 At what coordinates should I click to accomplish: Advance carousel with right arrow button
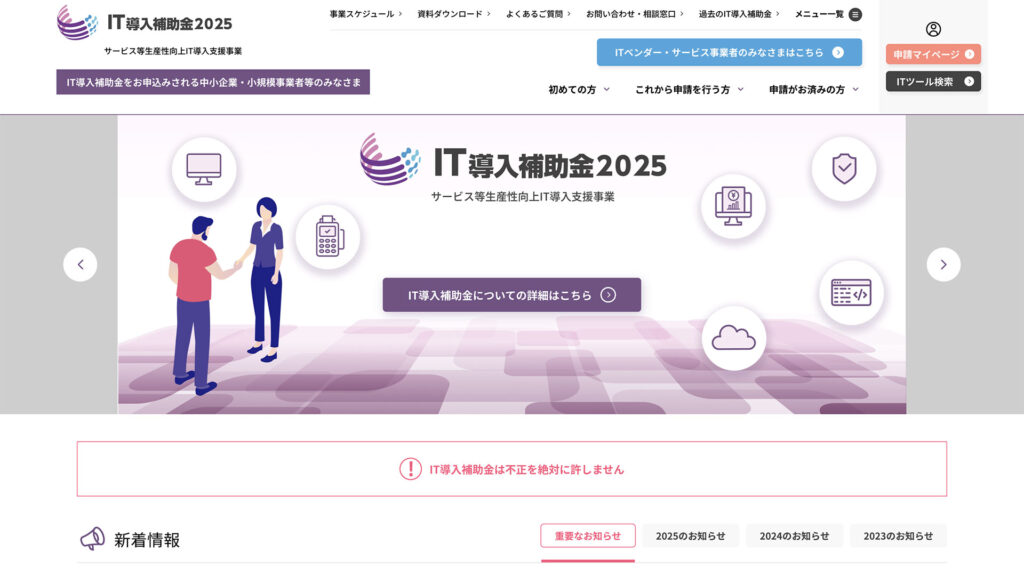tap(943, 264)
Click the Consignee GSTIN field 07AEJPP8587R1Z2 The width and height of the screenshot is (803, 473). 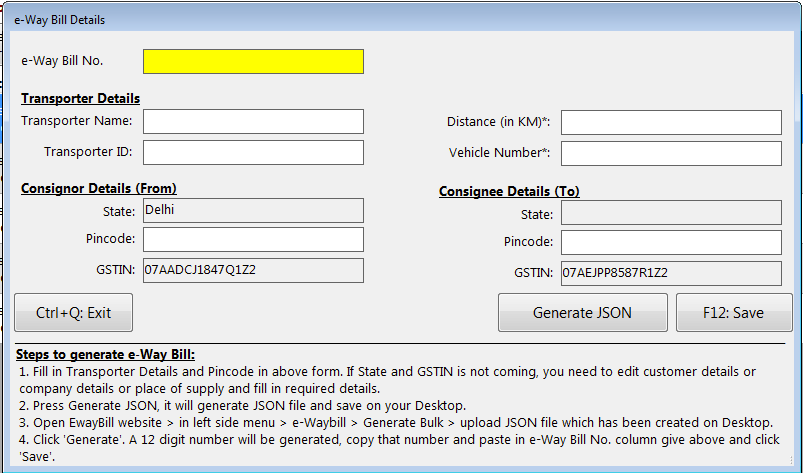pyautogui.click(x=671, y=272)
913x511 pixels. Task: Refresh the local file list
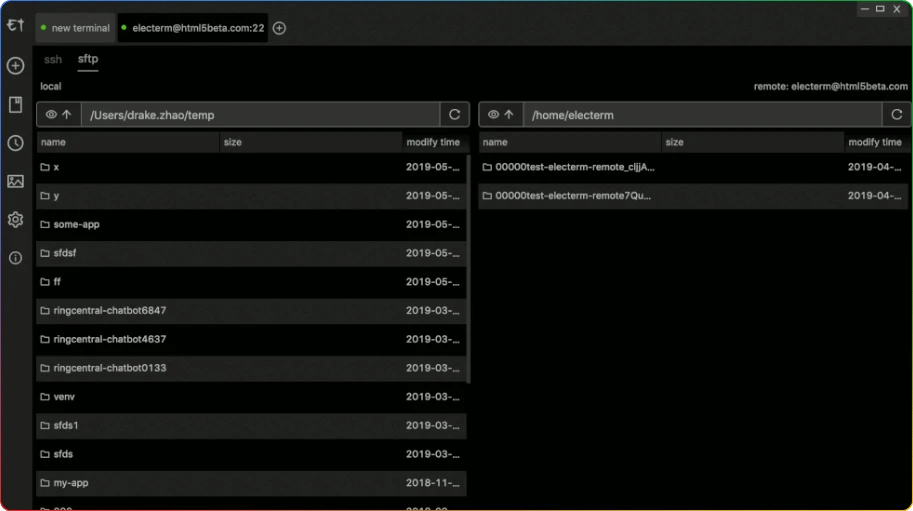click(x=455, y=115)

* * *

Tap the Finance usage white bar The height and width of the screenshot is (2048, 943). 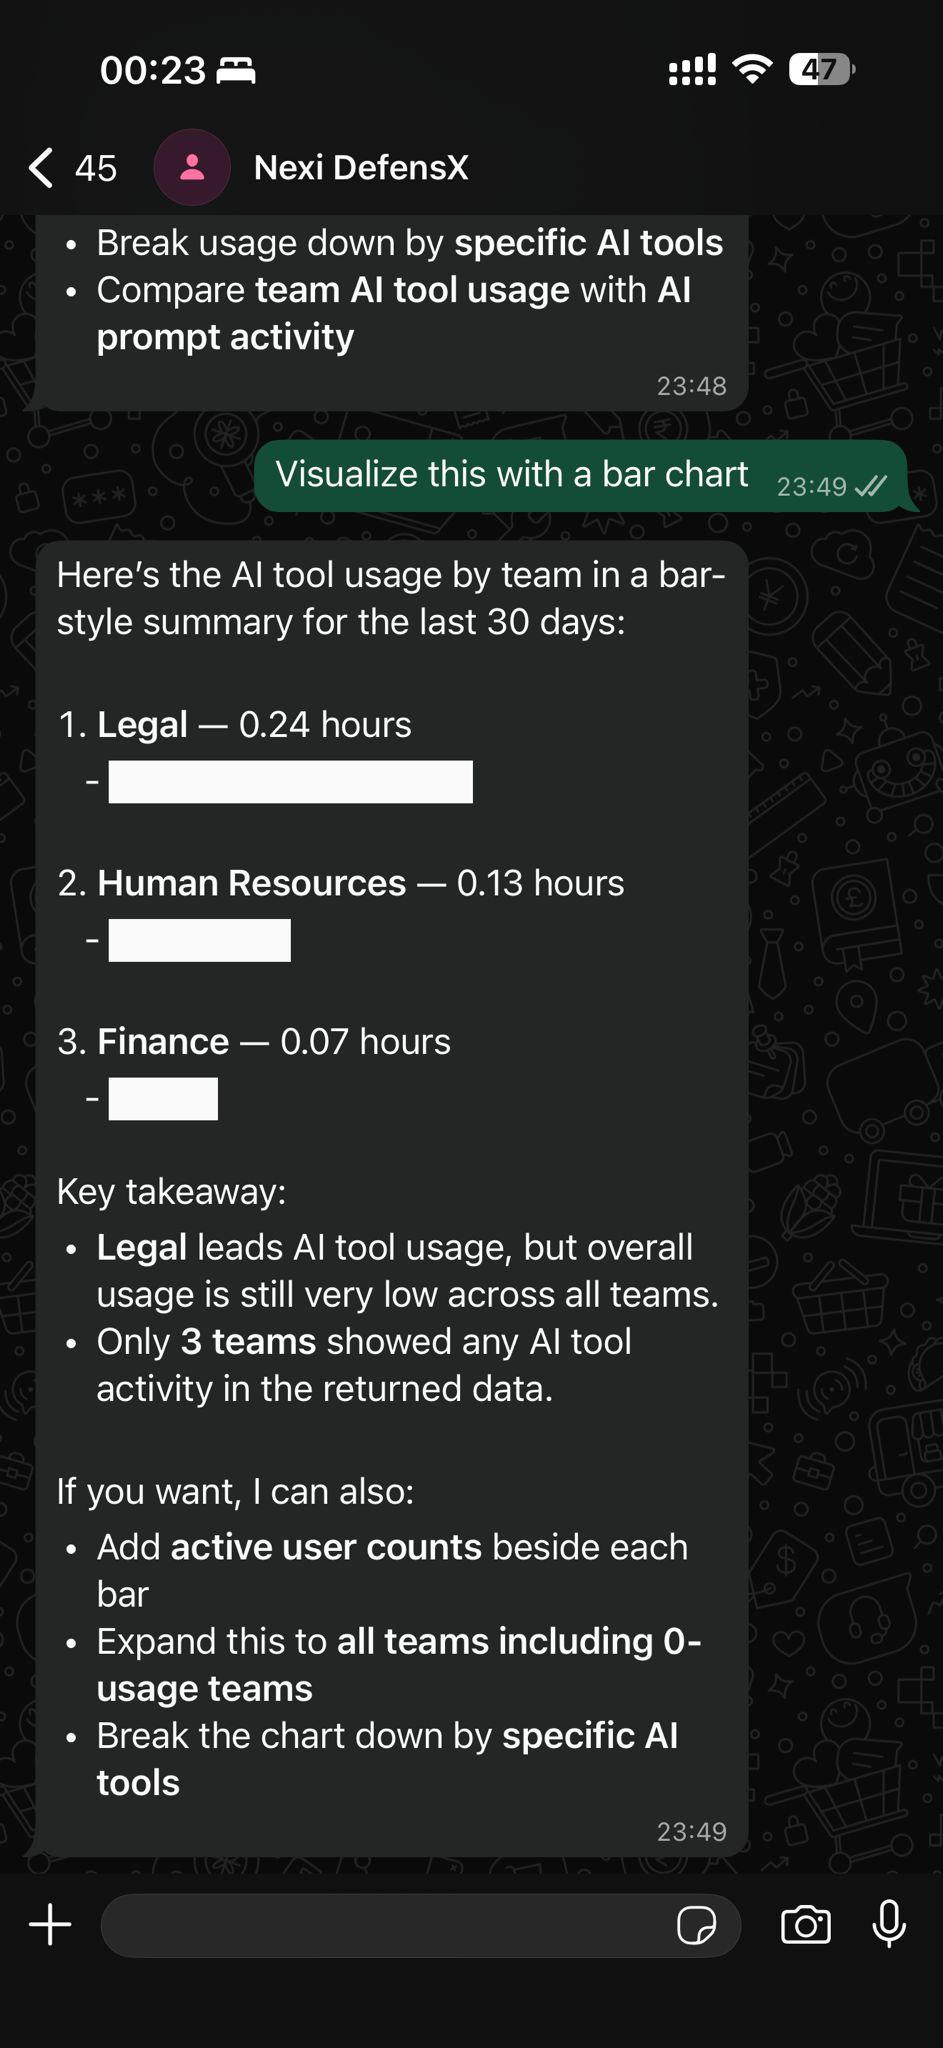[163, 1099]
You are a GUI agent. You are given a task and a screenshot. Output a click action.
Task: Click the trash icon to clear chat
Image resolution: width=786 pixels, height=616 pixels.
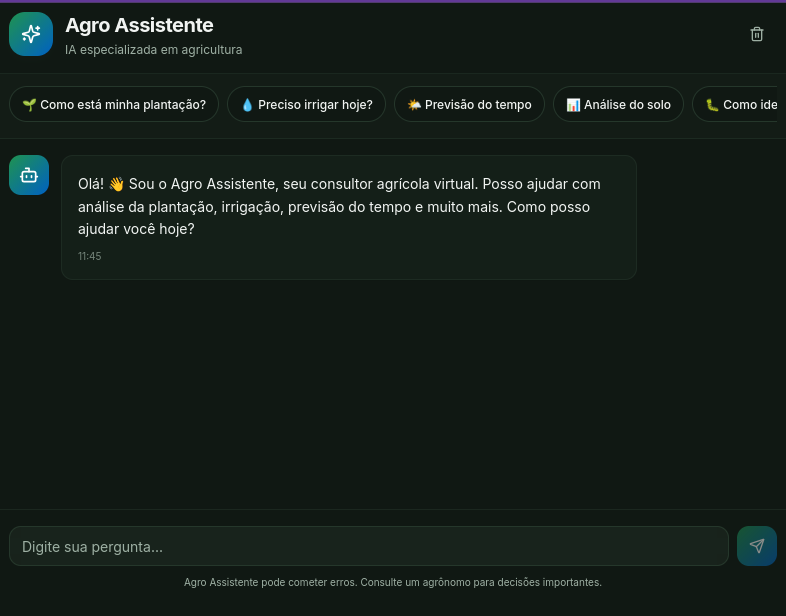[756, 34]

==

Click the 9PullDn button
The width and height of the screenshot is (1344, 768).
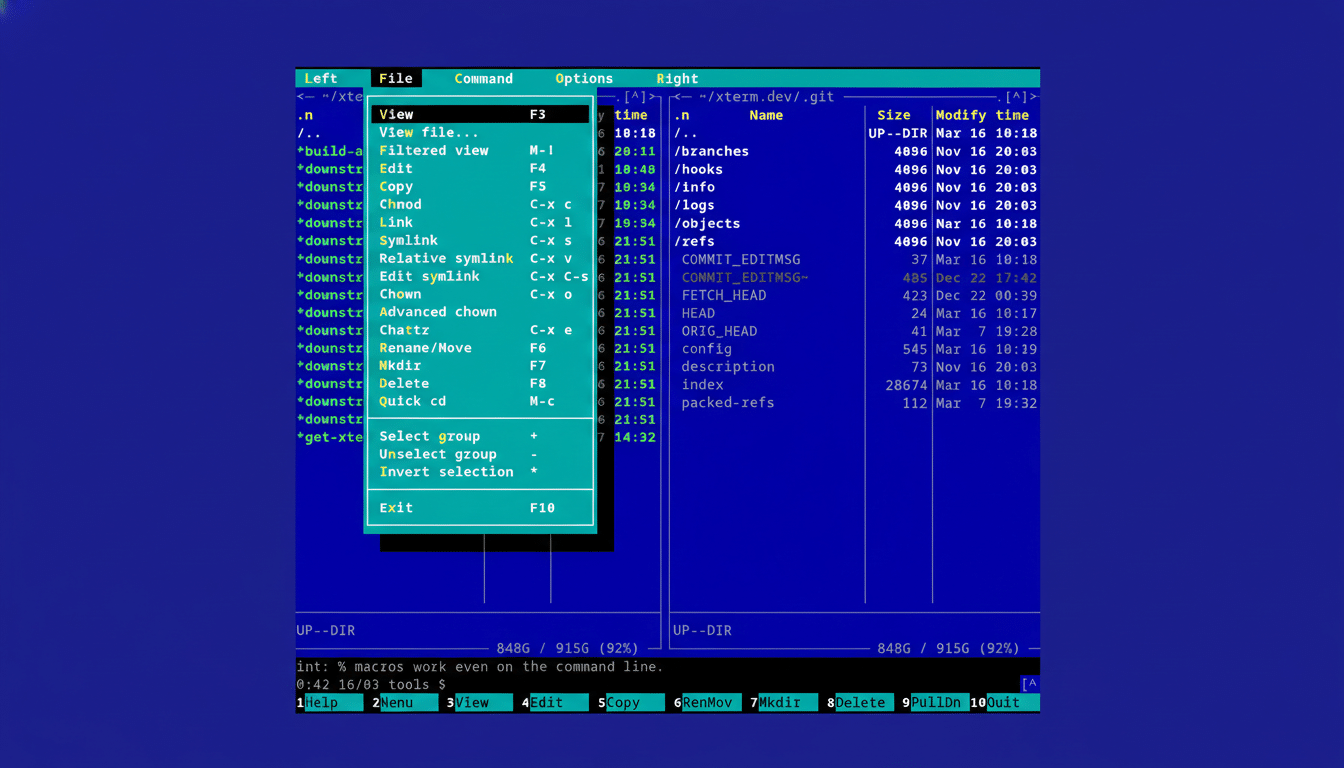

> **TASK PROMPT**
Copy out the material from the line containing "913x511 pixels. Task: Refresh" through the line containing "click(x=455, y=115)", including both of those lines. Leave the pictures out of your copy.

> **RESPONSE TO THE TASK**
913x511 pixels. Task: Refresh the local file list
click(x=455, y=115)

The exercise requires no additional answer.